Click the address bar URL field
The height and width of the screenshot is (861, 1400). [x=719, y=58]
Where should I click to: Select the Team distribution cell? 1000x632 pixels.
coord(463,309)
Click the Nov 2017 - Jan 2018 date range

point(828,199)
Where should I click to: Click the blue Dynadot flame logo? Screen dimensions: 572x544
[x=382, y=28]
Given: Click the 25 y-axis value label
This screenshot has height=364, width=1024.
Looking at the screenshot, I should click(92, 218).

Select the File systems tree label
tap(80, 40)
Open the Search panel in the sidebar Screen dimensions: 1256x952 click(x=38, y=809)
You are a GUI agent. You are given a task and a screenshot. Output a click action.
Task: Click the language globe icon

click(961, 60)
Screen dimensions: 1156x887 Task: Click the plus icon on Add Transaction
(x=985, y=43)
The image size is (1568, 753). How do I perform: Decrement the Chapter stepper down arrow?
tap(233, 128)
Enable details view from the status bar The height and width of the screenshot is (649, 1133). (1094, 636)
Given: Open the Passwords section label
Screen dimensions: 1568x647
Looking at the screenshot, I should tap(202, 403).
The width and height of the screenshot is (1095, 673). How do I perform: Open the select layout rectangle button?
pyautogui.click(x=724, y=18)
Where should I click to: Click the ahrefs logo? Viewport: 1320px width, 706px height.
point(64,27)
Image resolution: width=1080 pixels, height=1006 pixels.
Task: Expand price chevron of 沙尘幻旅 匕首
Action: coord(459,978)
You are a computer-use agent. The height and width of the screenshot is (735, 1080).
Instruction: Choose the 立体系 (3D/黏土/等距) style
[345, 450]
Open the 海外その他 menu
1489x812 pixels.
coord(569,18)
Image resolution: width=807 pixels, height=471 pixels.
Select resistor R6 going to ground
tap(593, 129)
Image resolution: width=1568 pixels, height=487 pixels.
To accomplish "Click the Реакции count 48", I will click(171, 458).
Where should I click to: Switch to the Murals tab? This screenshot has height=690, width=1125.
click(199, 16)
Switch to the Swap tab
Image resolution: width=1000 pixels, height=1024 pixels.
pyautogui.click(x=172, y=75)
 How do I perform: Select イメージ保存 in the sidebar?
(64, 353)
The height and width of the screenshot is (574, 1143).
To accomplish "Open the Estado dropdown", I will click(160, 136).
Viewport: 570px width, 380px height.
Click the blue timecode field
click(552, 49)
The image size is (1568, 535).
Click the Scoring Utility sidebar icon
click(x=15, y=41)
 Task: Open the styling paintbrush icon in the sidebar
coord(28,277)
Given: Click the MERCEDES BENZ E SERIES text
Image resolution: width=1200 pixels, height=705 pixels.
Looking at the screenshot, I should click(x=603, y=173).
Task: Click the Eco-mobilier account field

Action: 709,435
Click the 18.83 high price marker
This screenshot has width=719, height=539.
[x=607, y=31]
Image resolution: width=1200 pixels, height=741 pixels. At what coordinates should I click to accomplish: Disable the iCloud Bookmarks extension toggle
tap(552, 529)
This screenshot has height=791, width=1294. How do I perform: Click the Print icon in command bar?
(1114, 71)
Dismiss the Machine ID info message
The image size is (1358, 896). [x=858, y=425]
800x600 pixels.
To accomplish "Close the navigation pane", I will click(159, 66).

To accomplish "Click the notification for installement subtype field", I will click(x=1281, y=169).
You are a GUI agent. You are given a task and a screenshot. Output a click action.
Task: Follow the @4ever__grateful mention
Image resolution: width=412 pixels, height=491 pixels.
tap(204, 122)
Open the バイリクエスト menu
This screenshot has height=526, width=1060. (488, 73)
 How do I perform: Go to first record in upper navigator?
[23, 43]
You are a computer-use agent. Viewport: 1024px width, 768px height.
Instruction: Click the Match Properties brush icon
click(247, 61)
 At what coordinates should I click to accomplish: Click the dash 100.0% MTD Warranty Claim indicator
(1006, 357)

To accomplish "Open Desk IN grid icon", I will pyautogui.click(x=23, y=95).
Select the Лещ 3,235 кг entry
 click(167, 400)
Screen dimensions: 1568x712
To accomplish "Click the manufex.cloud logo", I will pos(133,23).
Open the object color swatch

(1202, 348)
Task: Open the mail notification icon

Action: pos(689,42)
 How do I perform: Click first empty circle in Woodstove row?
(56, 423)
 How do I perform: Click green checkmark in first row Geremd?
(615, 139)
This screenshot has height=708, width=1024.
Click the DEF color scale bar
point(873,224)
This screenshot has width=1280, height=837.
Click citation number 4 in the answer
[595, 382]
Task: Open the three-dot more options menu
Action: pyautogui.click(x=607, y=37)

══════════════════════════════

In the data above, find the line with "Where should I click to: Click the ahrefs" and the line with "You are a computer-use agent. The". Retype both, plus every line between them, exactly.

Where should I click to: Click the ahrefs logo? Viewport: 1320px width, 706px height.
point(64,27)
Image resolution: width=1080 pixels, height=1006 pixels.
Task: Expand price chevron of 沙尘幻旅 匕首
Action: coord(459,978)
You are a computer-use agent. The height and width of the screenshot is (735, 1080).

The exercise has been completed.